--- start of GIVEN RECORDS ---
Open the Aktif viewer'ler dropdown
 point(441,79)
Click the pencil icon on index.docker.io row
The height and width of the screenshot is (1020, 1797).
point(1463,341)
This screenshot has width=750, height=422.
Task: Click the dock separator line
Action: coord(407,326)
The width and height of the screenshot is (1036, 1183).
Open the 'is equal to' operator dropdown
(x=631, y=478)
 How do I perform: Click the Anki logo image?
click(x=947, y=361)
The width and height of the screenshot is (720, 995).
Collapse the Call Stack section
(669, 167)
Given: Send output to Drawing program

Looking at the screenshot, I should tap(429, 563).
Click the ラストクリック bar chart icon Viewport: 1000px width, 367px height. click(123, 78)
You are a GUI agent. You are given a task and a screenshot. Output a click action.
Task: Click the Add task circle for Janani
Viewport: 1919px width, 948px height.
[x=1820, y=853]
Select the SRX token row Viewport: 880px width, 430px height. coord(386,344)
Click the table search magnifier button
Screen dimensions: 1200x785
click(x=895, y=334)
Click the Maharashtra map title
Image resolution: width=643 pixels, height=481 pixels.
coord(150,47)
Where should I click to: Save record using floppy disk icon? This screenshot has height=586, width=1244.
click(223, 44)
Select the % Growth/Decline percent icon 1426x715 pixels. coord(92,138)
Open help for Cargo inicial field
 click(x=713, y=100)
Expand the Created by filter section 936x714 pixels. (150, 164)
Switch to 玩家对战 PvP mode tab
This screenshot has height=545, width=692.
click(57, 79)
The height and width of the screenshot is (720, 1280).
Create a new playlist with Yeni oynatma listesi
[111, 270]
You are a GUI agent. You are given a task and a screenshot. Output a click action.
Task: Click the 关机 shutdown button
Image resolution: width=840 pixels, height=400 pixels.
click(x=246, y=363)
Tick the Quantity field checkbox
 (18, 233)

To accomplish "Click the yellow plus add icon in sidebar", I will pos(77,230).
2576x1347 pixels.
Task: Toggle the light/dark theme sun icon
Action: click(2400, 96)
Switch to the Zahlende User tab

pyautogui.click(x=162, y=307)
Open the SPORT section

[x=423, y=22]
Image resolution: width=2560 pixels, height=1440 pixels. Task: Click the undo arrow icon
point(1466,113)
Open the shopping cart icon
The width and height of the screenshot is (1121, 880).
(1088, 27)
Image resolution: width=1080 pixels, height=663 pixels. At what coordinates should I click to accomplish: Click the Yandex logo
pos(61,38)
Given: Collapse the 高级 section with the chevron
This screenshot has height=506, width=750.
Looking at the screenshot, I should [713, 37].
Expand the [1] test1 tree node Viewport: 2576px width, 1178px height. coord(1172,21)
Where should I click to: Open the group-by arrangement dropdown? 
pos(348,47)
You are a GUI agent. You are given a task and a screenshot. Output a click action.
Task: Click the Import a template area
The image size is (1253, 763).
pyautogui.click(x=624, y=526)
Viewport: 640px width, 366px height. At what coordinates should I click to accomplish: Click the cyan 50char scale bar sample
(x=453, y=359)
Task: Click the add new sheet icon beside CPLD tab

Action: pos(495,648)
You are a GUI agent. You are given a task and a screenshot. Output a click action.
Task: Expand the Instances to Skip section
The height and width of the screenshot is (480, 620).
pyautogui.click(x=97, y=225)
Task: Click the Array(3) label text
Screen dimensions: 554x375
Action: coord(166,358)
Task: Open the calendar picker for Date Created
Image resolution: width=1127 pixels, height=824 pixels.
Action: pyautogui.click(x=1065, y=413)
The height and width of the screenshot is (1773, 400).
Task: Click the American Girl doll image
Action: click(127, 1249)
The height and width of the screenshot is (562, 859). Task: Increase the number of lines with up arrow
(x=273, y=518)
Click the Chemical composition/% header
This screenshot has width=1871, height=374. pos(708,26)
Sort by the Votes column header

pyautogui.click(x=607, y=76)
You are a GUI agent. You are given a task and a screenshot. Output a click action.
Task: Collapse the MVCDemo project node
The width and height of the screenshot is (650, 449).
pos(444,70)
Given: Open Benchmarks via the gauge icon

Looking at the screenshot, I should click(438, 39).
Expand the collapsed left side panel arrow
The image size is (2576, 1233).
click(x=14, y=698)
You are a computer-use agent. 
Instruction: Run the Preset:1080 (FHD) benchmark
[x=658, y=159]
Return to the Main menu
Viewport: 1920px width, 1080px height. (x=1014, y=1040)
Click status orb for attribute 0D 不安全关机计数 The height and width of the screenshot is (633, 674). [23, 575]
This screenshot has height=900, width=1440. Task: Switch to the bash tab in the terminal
--- end of GIVEN RECORDS ---
INSTRUCTION: Print the lines again without any change, starting at the line containing "Given: Send output to Drawing program" and ending at the line containing "click(x=895, y=334)".

EXPECTED OUTPUT:
Given: Send output to Drawing program

Looking at the screenshot, I should tap(429, 563).
Click the ラストクリック bar chart icon Viewport: 1000px width, 367px height. click(123, 78)
You are a GUI agent. You are given a task and a screenshot. Output a click action.
Task: Click the Add task circle for Janani
Viewport: 1919px width, 948px height.
[x=1820, y=853]
Select the SRX token row Viewport: 880px width, 430px height. coord(386,344)
Click the table search magnifier button
Screen dimensions: 1200x785
click(x=895, y=334)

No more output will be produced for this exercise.